The ordinary daily life of a Romish priest is a cheerless one; and, without hope in the future, he is subject to temptations of one kind or another at every turn. Miss Cusack writes: "The wonder to me is, not that there are so many priests who drown their misery in drink, but that any escape." In the United States, at all events, drinking to excess appears to be a common failing. We know nothing beyond what is here stated, but our authoress goes on to say: "I have met many Roman Catholic men, both before and since I left the Church of Rome, who quite frankly avowed that the priests of their Church were, as a class, drunkards." To a great extent, this comes of taking unnatural vows, and undertaking to make sacrifices to which man in his own strength is unequal. References are made to the more general or widespread corruption of the Middle Ages; the same tree bears the same kind of fruit now as it did then. The difference is only in degree. If it were not so serious a matter, it would be simply ludicrous to find such a system claiming to be the only pure communion, and damning all who are outside its pale.
Miss Cusack gives some wholesome lessons to those who may be said to play at Romanism while professing to belong to Protestant communions. Such persons are often very ready to unchurch all who do not see as they do, apparently overlooking the fact that while Rome deals out to them the same measure that they give to others. While very proud of their borrowed plumes, they are regarded by Romanists as having stolen them from those to whom they rightfully belong.
Miss Cusack repeats what others have often said, namely, that Rome is so far unchangeable, that she only needs the opportunity to be as persecuting as ever. The true character of popery was correctly stated by an archbishop in Philadelphia, who is said to be a frequent guest in Protestant houses:
"We admit that the Church of Rome is intolerant, that is, she uses every means in her power to root out heresy; but her intolerance is the result of her infallibility. She alone has the right to be intolerant, because she alone has the right. The Church tolerates heretics when she is obliged to do so, but she hates them with a deadly hatred, and uses all her power to annihilate them. If ever the Roman Catholics in this land should become a considerable majority, which in time will surely be the case […], then will religious freedom in the Republic of the United States come to an end. Our enemies know how the Roman Church treated heretics on the Middle Ages, and how she treats them today whenever she has the power. We no more think of denying these historical facts than we do of blaming the holy God, and the princes of the Church, for what they have thought it good to do."
This is plain speaking. To attain this dreadful object, the representatives of Romanism are not ashamed to make use of any means. We read that even "the Clan-na-Gael goes on its murderous way, with the full approval and blessing of the 'holy' Roman Catholic Church"; but this we can scarcely credit, since all secret societies are under the ban of Mother Church. What, however, Jesuits may do, no man knows.

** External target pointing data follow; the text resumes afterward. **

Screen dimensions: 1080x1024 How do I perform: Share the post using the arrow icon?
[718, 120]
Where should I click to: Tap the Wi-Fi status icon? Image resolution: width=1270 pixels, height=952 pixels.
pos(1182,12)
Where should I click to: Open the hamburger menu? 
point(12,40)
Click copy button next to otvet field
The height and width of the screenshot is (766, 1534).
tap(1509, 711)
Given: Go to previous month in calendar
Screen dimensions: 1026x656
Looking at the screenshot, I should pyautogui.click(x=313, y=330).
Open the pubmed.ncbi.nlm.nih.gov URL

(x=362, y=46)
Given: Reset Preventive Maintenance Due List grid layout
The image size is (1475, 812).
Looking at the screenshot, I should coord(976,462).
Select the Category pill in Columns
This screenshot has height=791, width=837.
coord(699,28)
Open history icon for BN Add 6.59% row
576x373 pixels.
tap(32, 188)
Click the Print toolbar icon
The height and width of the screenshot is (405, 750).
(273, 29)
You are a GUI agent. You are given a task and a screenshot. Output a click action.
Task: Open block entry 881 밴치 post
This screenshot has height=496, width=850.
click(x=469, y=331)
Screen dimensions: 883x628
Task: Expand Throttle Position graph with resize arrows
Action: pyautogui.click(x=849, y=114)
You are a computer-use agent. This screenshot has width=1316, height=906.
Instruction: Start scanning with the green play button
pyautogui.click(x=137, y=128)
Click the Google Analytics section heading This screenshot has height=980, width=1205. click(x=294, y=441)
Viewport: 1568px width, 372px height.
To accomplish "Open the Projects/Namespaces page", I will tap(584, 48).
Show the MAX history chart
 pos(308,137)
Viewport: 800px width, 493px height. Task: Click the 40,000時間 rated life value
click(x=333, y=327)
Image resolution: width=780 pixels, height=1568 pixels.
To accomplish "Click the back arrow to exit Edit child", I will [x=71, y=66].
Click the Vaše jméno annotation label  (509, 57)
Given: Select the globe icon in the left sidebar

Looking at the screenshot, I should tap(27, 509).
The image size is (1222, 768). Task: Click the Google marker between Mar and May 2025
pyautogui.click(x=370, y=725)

We are glad to be reminded that there is a bright side to the boasted increase of Romanists in America; for that increase is mainly owing to immigration; otherwise there would seem to be something like an actual decline in the numbers of the Popish Church. "In all Southern States, in every Irish town, you find names which are unquestionably Irish; but the people are not Catholics. 'The voice is the voice of Jacob', but they do not represent the Church to which, by their nationality, you would suppose they would have belonged. Roman Catholic people have increased and multiplied in America, but they have not multiplied as Romanists, and no one knows that better than the ecclesiastics of their Church." Politically, Romanism is in the ascendant in New York; beyond this, it is as great a failure there as in Naples itself. Hence, speaking more generally, Miss Cusack is able to say: "Rome is a wrecked and ruined Church, holding her position, such as it is, not by the upholding arms of faithful children, but by the sword of political power."
"The Nun of Kenmare" will be one of the speakers at the Protestant Congress to be held at Portsmouth this month. Those who have not the opportunity of hearing her should get her book, which is well worth reading. It is written in a remarkably fair and temperate spirit.